*Task requirements*
a) Answer these questions about the opinion piece on moderate Republicans in Kansas:
(i) Which issues typically divide moderate and conservative Republicans lately?
(ii) In which year's House primaries did moderate Republicans suffer losses?
(iii) Whose COVID-19 emergency powers did most moderate Republican lawmakers vote to limit?
b) In two sentences, summarize the opinion piece on moderate Republicans in Kansas.

*Extract to read*
________________________
Opinion: A place for moderate Republicans?

The 2020 elections for the Kansas Legislature could be perilous for moderate Republicans. Their political relevance is at stake, with huge implications for Kansas politics.

Most “moderate” Republican lawmakers in Topeka are actually pretty conservative. Most typically vote against abortion access, LGBT equality and firearms regulations. Most voted with conservatives to limit Gov. Laura Kelly’s COVID-19 emergency powers. Most typically vote with conservatives on procedure to block Democratic policy ideas.

Instead, Medicaid expansion, taxes, the budget and education typically divide moderate and conservative Republicans lately. Conservatives tend to view the Sam Brownback policy legacy more favorably than moderates, but also realize Brownback himself is politically toxic.

Moderate Republicans prospered in 2016 when they had Brownback to run against, but suffered losses in 2018 House primaries. Moderate Republican senators from that 2016 wave face their first reelection this year. Can they win Republican voters again without Brownback looming?

Moderate Republicans have two key electoral challenges facing them lately.
________________________
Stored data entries
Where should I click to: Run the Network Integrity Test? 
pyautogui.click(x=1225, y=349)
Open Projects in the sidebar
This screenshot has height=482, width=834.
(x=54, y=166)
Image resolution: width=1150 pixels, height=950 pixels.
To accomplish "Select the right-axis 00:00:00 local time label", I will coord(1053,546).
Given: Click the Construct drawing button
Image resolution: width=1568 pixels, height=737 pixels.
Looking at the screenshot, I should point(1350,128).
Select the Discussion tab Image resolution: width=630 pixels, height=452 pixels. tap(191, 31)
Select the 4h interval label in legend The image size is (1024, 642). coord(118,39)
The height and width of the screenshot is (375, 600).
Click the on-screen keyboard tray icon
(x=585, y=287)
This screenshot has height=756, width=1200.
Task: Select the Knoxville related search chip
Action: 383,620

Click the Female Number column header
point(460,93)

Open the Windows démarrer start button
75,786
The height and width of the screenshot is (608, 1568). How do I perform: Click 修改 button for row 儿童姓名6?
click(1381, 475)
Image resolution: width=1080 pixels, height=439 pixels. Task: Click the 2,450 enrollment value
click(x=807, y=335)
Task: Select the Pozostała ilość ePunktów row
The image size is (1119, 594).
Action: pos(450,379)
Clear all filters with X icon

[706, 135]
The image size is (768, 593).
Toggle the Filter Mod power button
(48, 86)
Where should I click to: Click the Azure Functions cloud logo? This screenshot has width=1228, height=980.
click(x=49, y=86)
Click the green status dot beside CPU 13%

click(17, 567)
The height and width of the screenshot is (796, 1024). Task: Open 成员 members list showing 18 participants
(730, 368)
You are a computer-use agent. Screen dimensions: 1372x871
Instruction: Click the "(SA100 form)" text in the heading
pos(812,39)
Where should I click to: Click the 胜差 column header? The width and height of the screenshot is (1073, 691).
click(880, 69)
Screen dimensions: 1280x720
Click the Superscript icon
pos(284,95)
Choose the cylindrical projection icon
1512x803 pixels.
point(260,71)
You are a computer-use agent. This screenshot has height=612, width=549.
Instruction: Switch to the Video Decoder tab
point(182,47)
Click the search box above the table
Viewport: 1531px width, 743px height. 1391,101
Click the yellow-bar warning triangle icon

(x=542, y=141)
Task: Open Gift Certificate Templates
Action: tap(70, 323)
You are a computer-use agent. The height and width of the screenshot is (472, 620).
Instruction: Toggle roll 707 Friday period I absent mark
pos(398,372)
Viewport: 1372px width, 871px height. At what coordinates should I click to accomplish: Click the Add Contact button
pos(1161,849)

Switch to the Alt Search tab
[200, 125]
________________________
*Answers to the problems*
a)
(i) Medicaid expansion, taxes, the budget and education.
(ii) 2018.
(iii) Gov. Laura Kelly's.

b) The 2020 Kansas Legislature elections could be perilous for moderate Republicans, who are mostly fairly conservative and typically split with conservatives on Medicaid expansion, taxes, the budget and education. Moderates prospered in 2016 running against Brownback but suffered losses in 2018 House primaries, and their senators from the 2016 wave now face their first reelection without Brownback looming.